DOCUMENT PASSAGE >>
┄┄┄┄┄┄┄┄┄┄

Omaima Sohail (born 11 July 1997) is a Pakistani cricketer who plays as a right-arm off break bowler and right-handed batter. She currently plays for Pakistan, and has played domestic cricket for Balochistan, Khyber Pakhtunkhwa, Karachi, Omar Associates, Zarai Taraqiati Bank Limited and State Bank of Pakistan. 

In September 2018, she was named in the Pakistan's squad for their series against Bangladesh. She made her Women's One Day International (WODI) debut for Pakistan against Bangladesh on 8 October 2018. Prior to her full international debut, she was named in Pakistan's squad for the 2018 Women's Twenty20 Asia Cup, but did not play.

┄┄┄┄┄┄┄┄┄┄

SUPPLIED DATA >>
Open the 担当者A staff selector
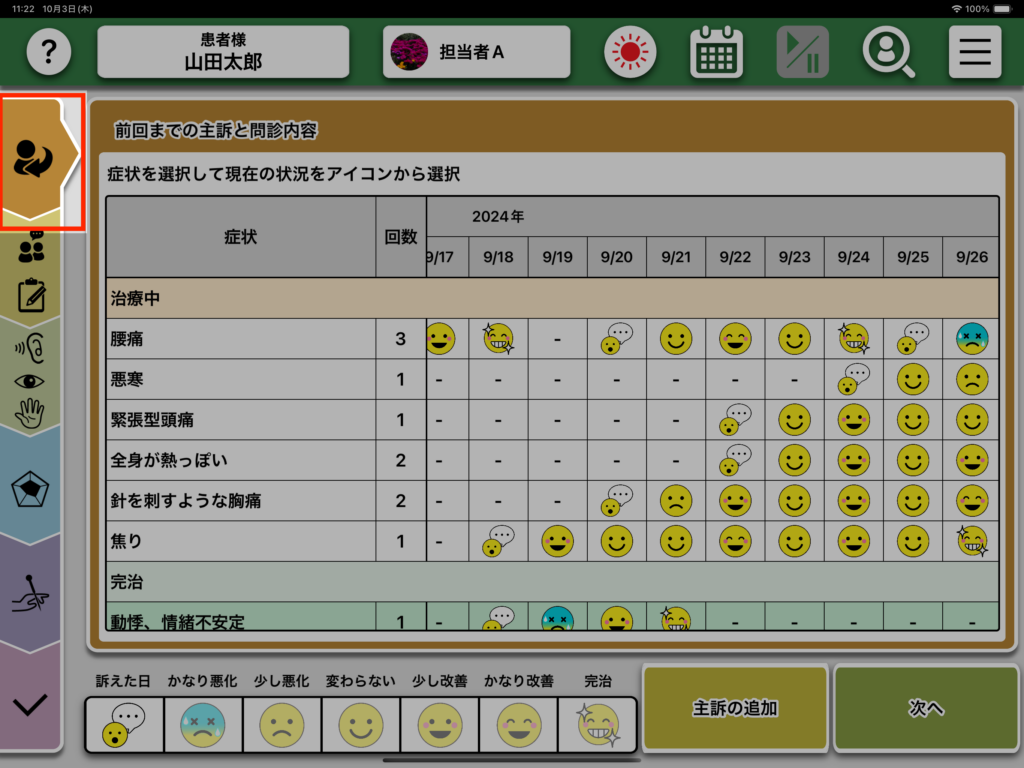Screen dimensions: 1024x768 pos(476,52)
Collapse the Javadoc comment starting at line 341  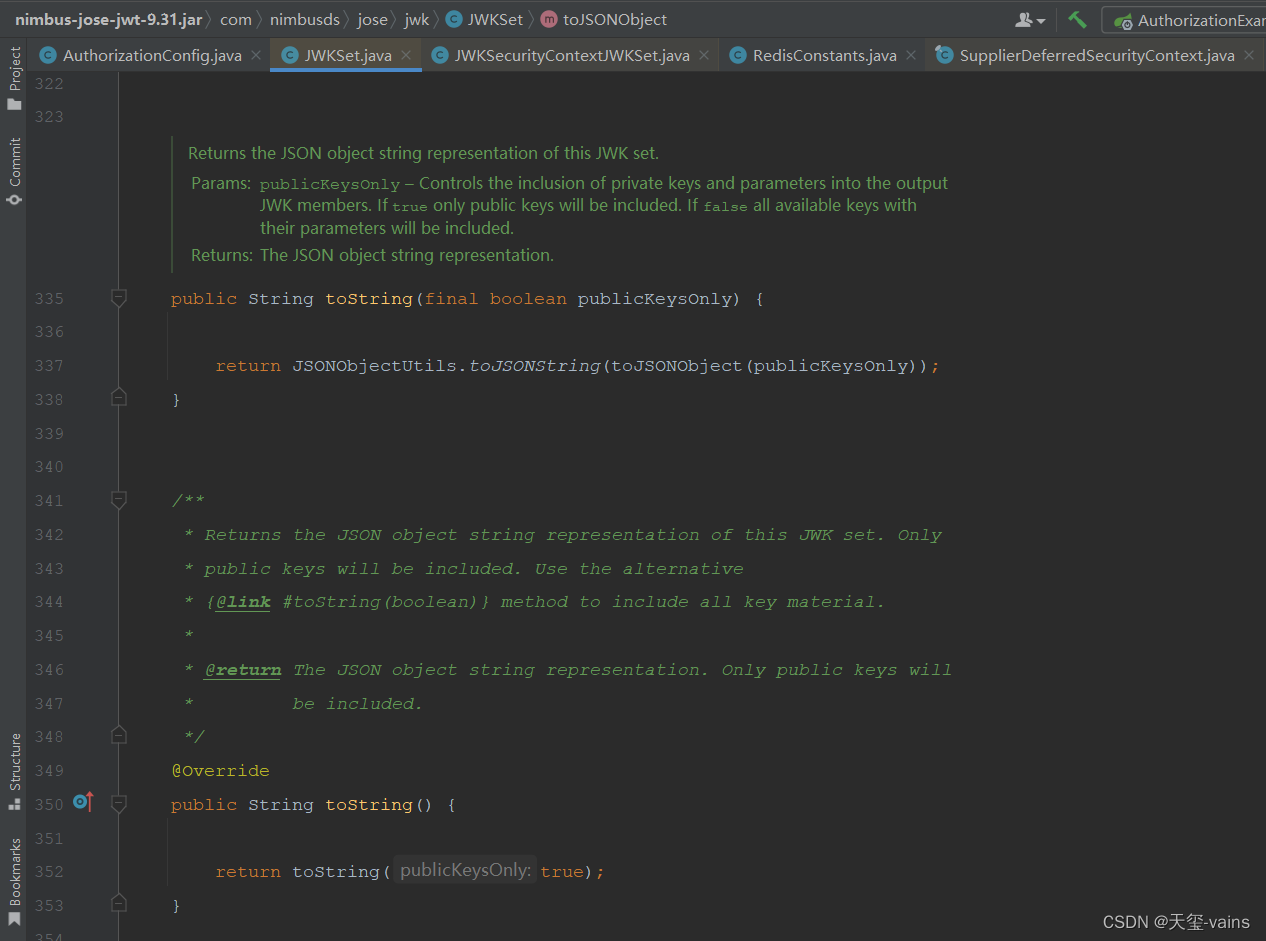point(118,500)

┄┄┄┄┄┄┄┄┄┄

SET TASKS >>
[1] Transcribe the passage on Omaima Sohail, everything from "Omaima Sohail (born" down to "Bank of Pakistan.".
[2] According to the passage on Omaima Sohail, on what date did she make her Women's One Day International debut?

WORKED SOLUTIONS >>
[1]
Omaima Sohail (born 11 July 1997) is a Pakistani cricketer who plays as a right-arm off break bowler and right-handed batter. She currently plays for Pakistan, and has played domestic cricket for Balochistan, Khyber Pakhtunkhwa, Karachi, Omar Associates, Zarai Taraqiati Bank Limited and State Bank of Pakistan.

[2] 8 October 2018